The Interagency Guidelines further describe how an institution should maintain independent lines of reporting. The Guidelines state: “For both appraisal and evaluation functions, an institution should maintain standards of independence as part of an effective collateral valuation program for all of its real estate lending activity. The collateral valuation program is an integral component of the credit underwriting process and, therefore, should be isolated from influence by the institution’s loan production staff. An institution should establish reporting lines independent of loan production for staff who administer the institution’s collateral valuation program, including the ordering, reviewing, and acceptance of appraisals and evaluations. Appraisers must be independent of the loan production and collection processes and have no direct, indirect or prospective interest, financial or otherwise, in the property or transaction. These standards of independence also should apply to persons who perform evaluations.”
In addition to the above comments on the independent lines of reporting, the Interagency Guidelines address the parameters an institution should use if they develop an approved list of appraisers. If an institution establishes an approved appraiser list for selecting an appraiser for a particular assignment, the institution should have appropriate procedures for the development and administration of the list. For residential transactions, loan production staff can use a revolving, pre-approved appraiser list, provided the development and maintenance of the list is not under their control.
This last section on independence is where FNC’s AppraisalPort® helps by directly linking appraisers with lenders. Under all of the rules I have discussed, any institution is still allowed to maintain its own list of approved appraisers and order appraisals directly from the appraiser as long as the guidelines covering independence are followed. AppraisalPort and its accompanying Collateral Management System® (CMS®) are designed to allow lenders and AMCs to select approved appraisers for any institution based on pre-selected criteria, removing the selection process from human hands. Many of our lender clients use AppraisalPort to continue to have direct control over the appraisal process working with both individual appraisers and AMCs, and still meet all the independence guidelines.

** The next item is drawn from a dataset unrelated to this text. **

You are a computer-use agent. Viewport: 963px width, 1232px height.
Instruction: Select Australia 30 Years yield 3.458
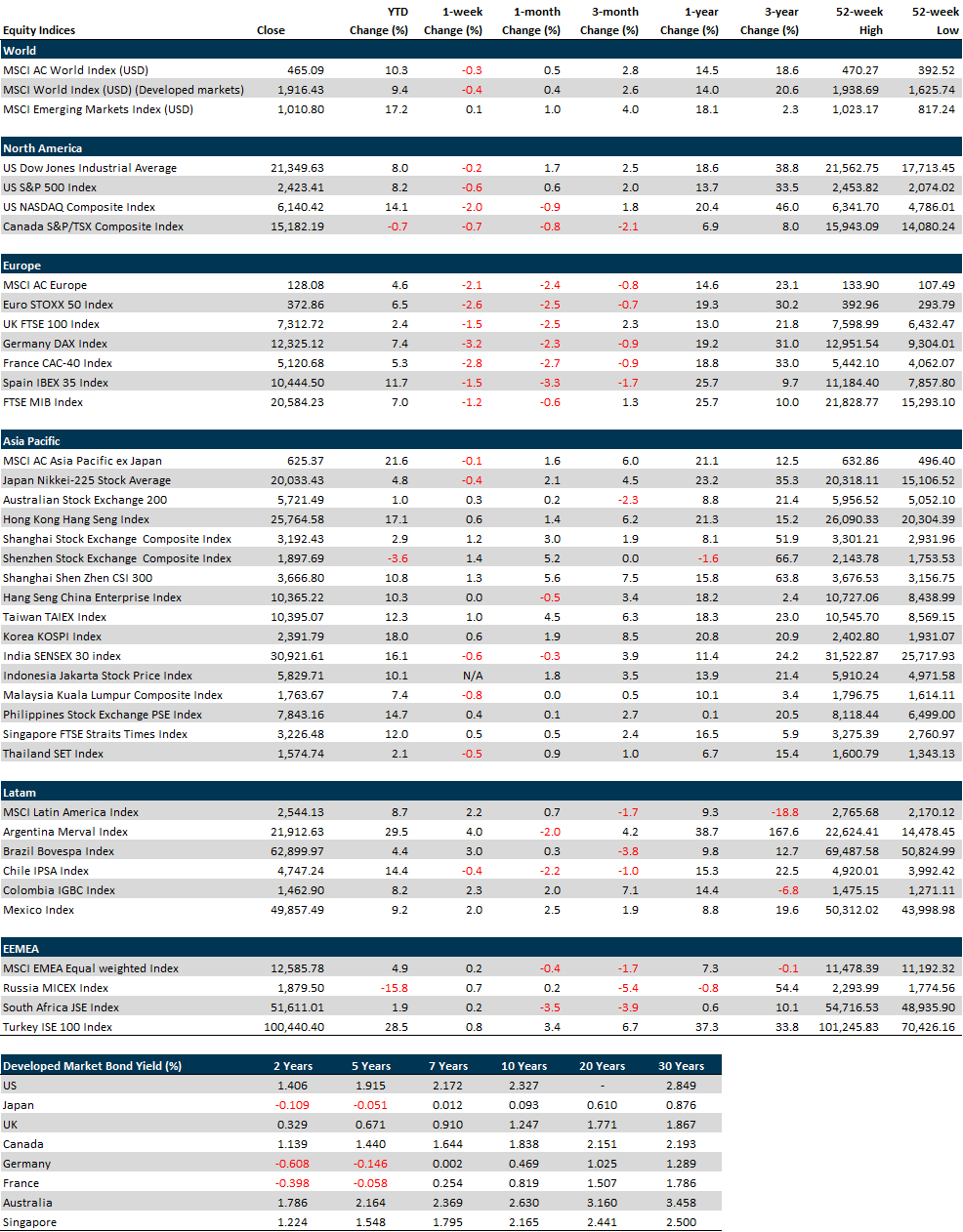[x=681, y=1203]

That brief overview explains how all three of the main governing regulations weigh in on the subject of appraisal independence. These provisions were created to help the appraiser maintain total independence and avoid pressure to hit values or otherwise massage an appraisal, leading ultimately to a better quality loan. Unfortunately these same provisions have created additional impacts and consequences by changing the status quo significantly—even completely reorganizing how appraisers do business in some cases.